It's like being in a movie.
I may be gracious about allowing you your envy, because I was able to stop and enjoy the magical moments. Oh, sure I had mowing to do, but I also had several hours of enjoyment as I worked on skirting and sorting fleeces. I sat in the sun, violets blooming beside my chair. The air smelled wonderfully sheepy, as I sorted. My hands were full of lanolin. My mind was occupied with the amazing yarns that these fleeces will create. It will always be one of my more favorite tasks in this fiber craft.
And like a true restful retreat, I had a few days off and time to just soak up those sunny rays. Time off from my job, time off from the endless upkeep of the summer in the country, time off from the cold and rain of winter. Combine that with the joy of the fiber, and yes, I live an enviable life.
Wednesday, April 04, 2007
I hope that is to be changed now. I have actually picked up my needles again, and knitted. Someday that means there will be a photo of a finished product. Here's the fun part. I have started up on a mystery shawl that I stopped working on at least a year ago. The original mystery part of it was that the clues would come out periodically to be knitted as they arrived. That didn't happen, and I have all the clues in a folder, so now the mystery was, could I figure out where I quit knitting! It's lace work and I have a photocopy of the chart on a metal board, with the magnet under the line I am knitting. Can you believe, after a year of sitting in a knitting bag, that that magnet never moved? Well, I am deciding to believe it! And picked up the pattern from that point. Since the knitting is all squished onto a circular needle, and since I am very lazy about taking knitting off needles and onto a yarn line to look at it, I may end up with a funky part of the pattern in the shawl. So be it. I am knitting it for my knitting pleasure not for close up inspections.
Besides, I may have the luck to be picking up right where I left off.
So now that the knitting is back in my blood, what's on the agenda? I have a pair of socks to finish, a sweater almost done, and this shawl. Dare I set a deadline for them? I'm way past the deadline of being able to use them this winter (laugh), so I guess next fall is the option.
That's why I love this hobby. Nothing ever 'spoils' if you are slow in working with it. Ok Ok, yes the moths could munch on it, but generally, you put a knitting needle and yarn down, you could pick it up again years later. And maybe even know where you left off.
Thursday, January 18, 2007
The thoughts all started because of a big time consuming project that I have been tackling this month. I am finally sorting through the inventory of my dad's stamp business, with the intention of selling what I do not want and putting what I want to keep into archival safety.
Now this in itself does not relate to this fiber blog. What I discovered about my two major hobbies does belong here, and that is why I am writing this post today.
The stamp project has been fun, and very time consuming. OK so far that description could fit any fiber art hobby too. The stamp project will eventually produce something I will enjoy years to come, and maybe some income. Again, a similiar statement could be made to any fiber art.
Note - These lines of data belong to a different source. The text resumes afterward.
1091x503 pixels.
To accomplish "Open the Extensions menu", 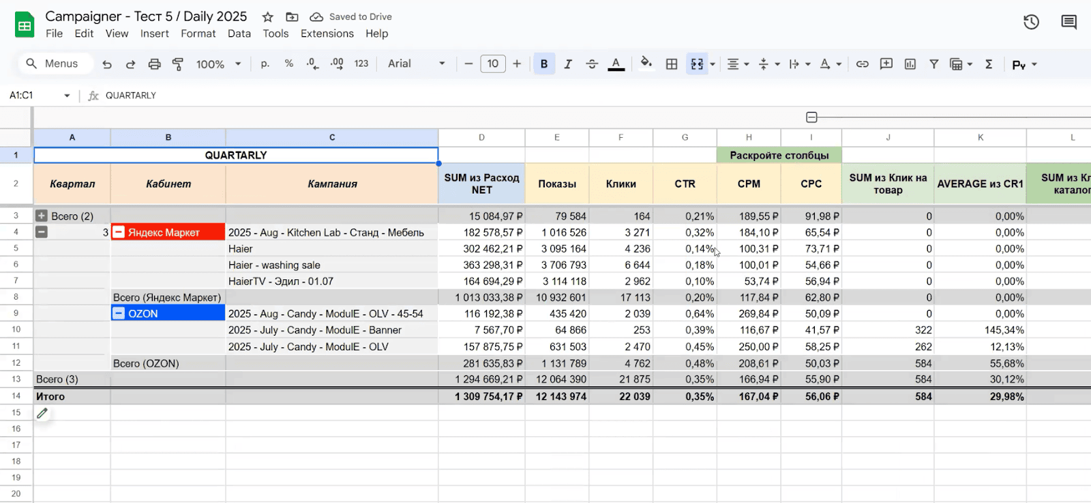I will pos(327,33).
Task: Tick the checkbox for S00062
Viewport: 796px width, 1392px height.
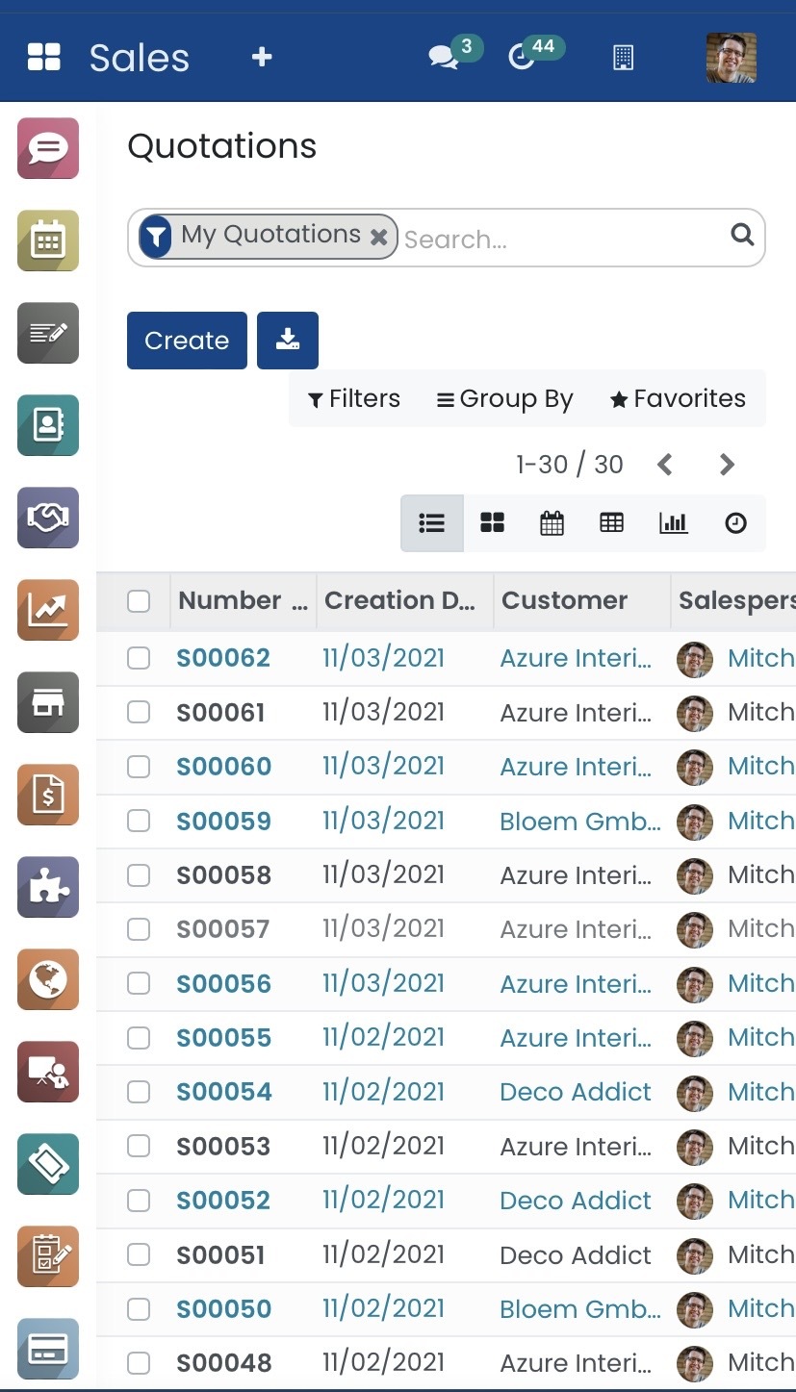Action: (139, 658)

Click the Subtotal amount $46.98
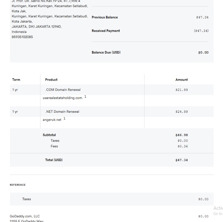click(182, 135)

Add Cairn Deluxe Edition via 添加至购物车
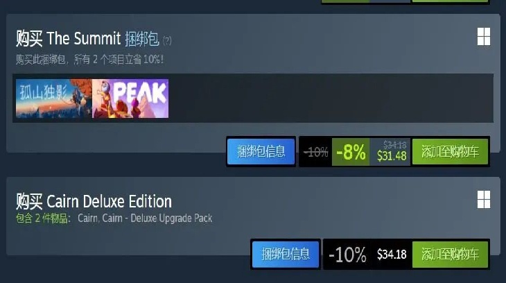pos(450,255)
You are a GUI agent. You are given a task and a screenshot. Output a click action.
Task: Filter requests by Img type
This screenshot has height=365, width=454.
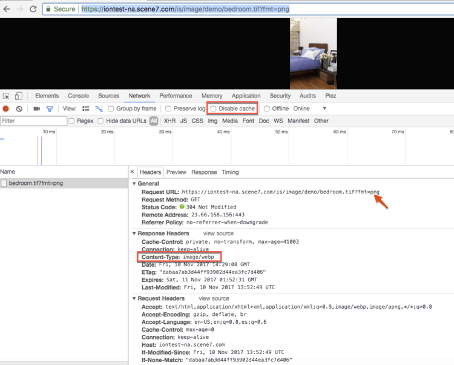point(212,121)
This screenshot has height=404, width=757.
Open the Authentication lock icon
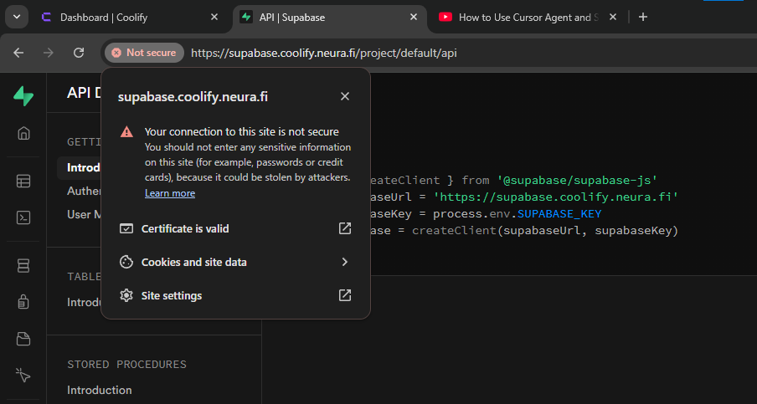tap(23, 302)
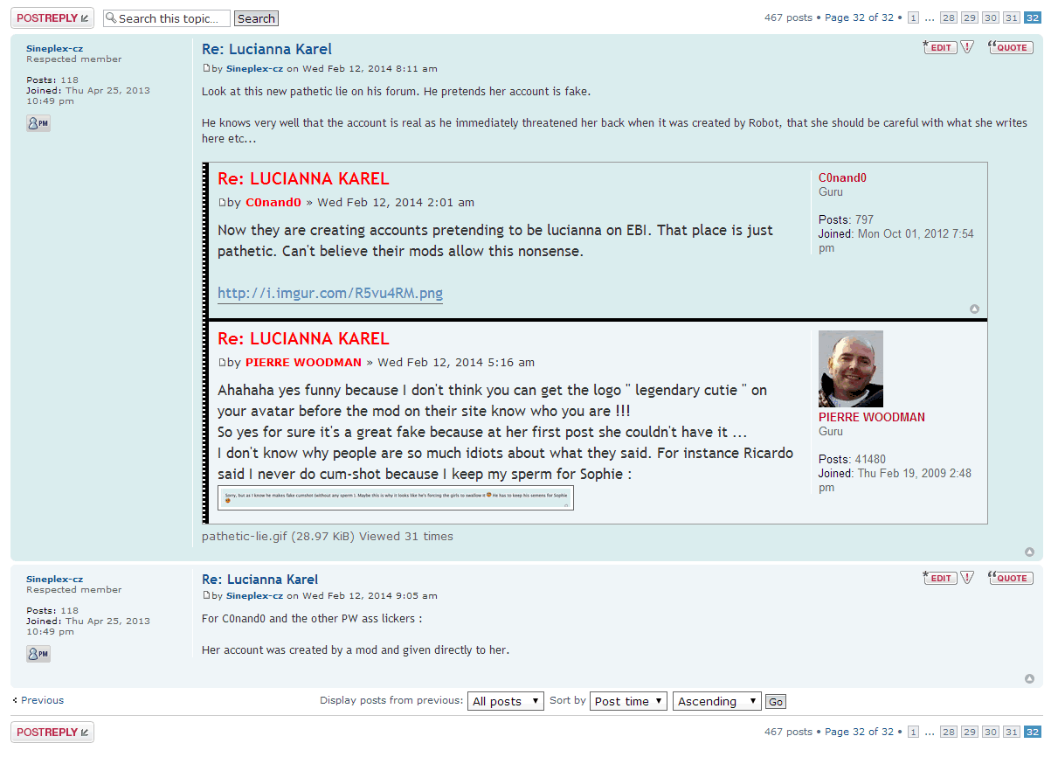Click the Edit icon on the 9:05 am post
Viewport: 1058px width, 757px height.
click(940, 578)
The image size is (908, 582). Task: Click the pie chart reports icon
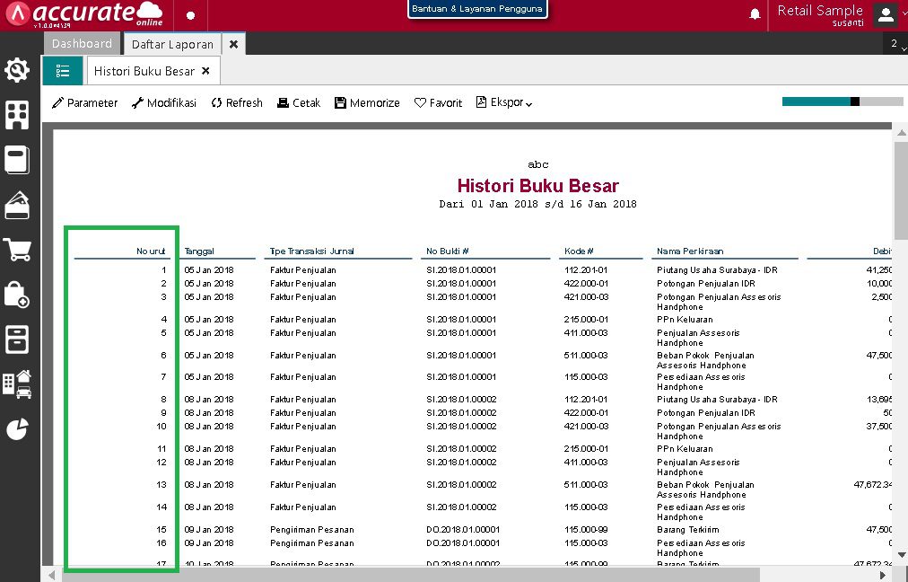tap(18, 429)
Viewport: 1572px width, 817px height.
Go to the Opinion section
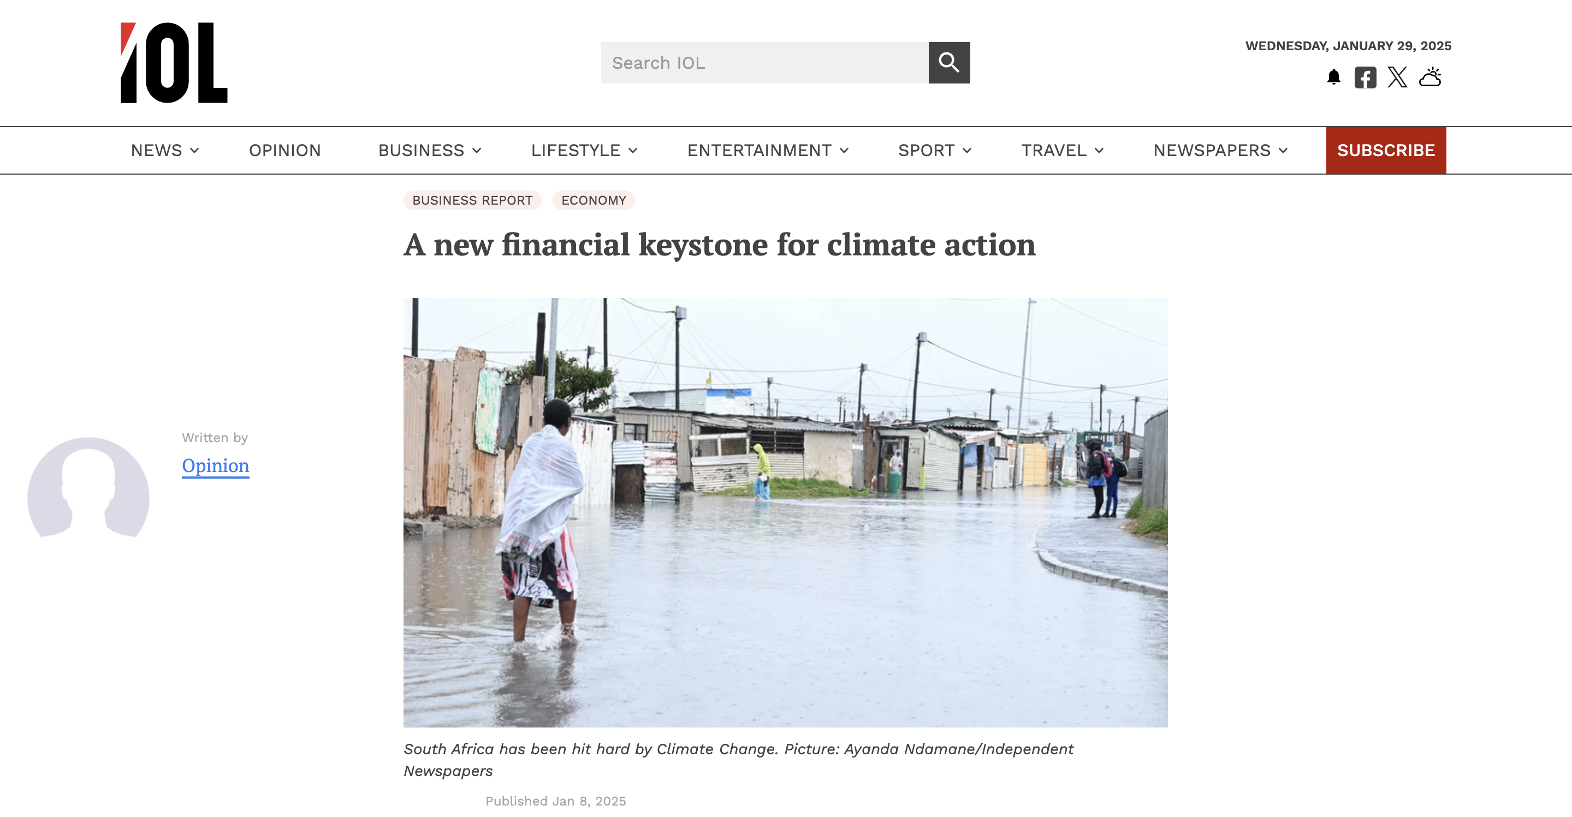click(x=284, y=151)
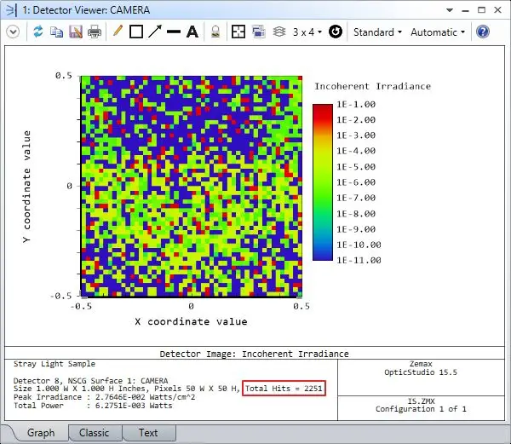The image size is (511, 444).
Task: Click the grid layout window icon
Action: (238, 32)
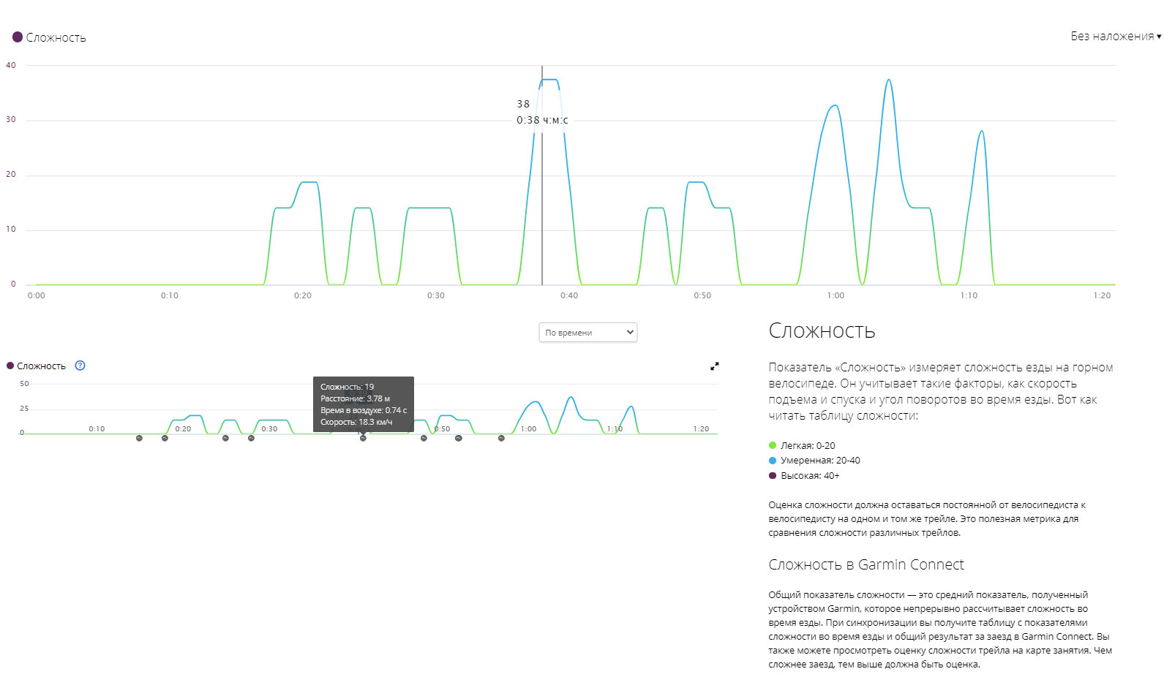Viewport: 1164px width, 696px height.
Task: Click the purple Высокая: 40+ legend dot
Action: [773, 476]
Finally, I will only have to do this stamp project once.
And here is where the two hobbies diverge. It is this divergence that I have been thinking about. Why would I not say that I will only knit this scarf once, or spin this yarn once. On the surface it sounds like that is a true statement. Each skein of yarn is unique and producing it 'exactly' as a manufacturer would, is just not possible for me. Yet what I would say is that I spun ten skeins of that romney wool yarn and imply that not only did I do it over and over again, but that I would continue to do it until the wool was gone. Then I would pick up another wool and spin some more. All of this implies it is _not_ a one time project.
I am not talking about one time projects in the sense that I will never touch another stamp again, or never pick up wool and spin again. What I am talking about is the essence of the final result of the project. I will not have to do this major sorting again. I may do something else stamp related, but not this project. It's a project that has the 'magic' of being a once a lifetime thing to do.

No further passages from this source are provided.